Europese opluchting is tijdelijk
Dankzij de zege van Emmanuel Macron bij de Franse presidentsverkiezingen verdwijnen de zorgen over het uiteenvallen van de EU in ieder geval tijdelijk naar de achtergrond. De aandacht verschuift naar de Britse verkiezingen, de Duitse Bondsdagverkiezingen en vooral naar de stembusgang in Italië in 2018. Op een door vermogensbeheerders Pictet en Henderson georganiseerd event op de dag na de verkiezingen in Frankrijk zei Clingendael-expert Adriaan Schout dat hij zich geen zorgen maakt over dat naderende stembusgeweld. De winst van Macron neemt voor nu de vrees weg dat de Brexit het eerste begin was van het uiteenvallen van de Europese Unie.

[GEGEVEN INFORMATIE]
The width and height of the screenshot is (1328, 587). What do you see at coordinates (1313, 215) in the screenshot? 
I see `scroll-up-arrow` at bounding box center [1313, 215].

--

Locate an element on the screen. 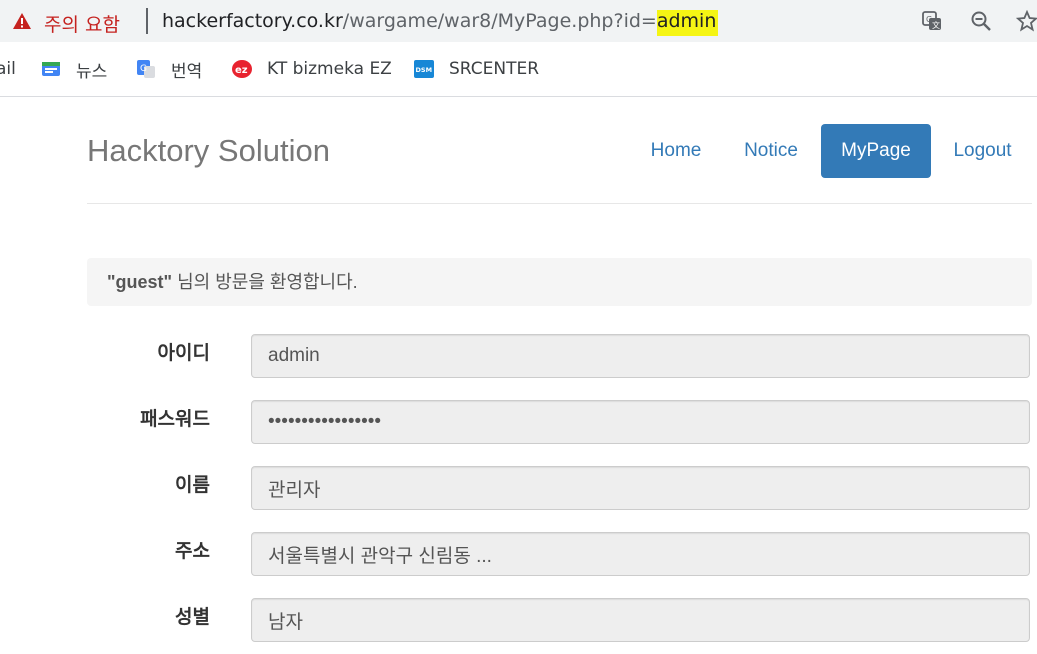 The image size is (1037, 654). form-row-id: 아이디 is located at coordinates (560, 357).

[OPGAVEN]
A. Welke vermogensbeheerders organiseerden volgens het paginafragment het event op de dag na de Franse verkiezingen?
B. Bewerk het deel van het paginafragment dat opent met de woorden die "Europese opluchting is" bevatten en sluit met "de Europese Unie.": geef het opnieuw weer met "uiteenvallen" overal vervangen door "versplinteren".

[ANTWOORDEN OP VOLGORDE]
A. Pictet en Henderson.

B.
Europese opluchting is tijdelijk
Dankzij de zege van Emmanuel Macron bij de Franse presidentsverkiezingen verdwijnen de zorgen over het versplinteren van de EU in ieder geval tijdelijk naar de achtergrond. De aandacht verschuift naar de Britse verkiezingen, de Duitse Bondsdagverkiezingen en vooral naar de stembusgang in Italië in 2018. Op een door vermogensbeheerders Pictet en Henderson georganiseerd event op de dag na de verkiezingen in Frankrijk zei Clingendael-expert Adriaan Schout dat hij zich geen zorgen maakt over dat naderende stembusgeweld. De winst van Macron neemt voor nu de vrees weg dat de Brexit het eerste begin was van het versplinteren van de Europese Unie.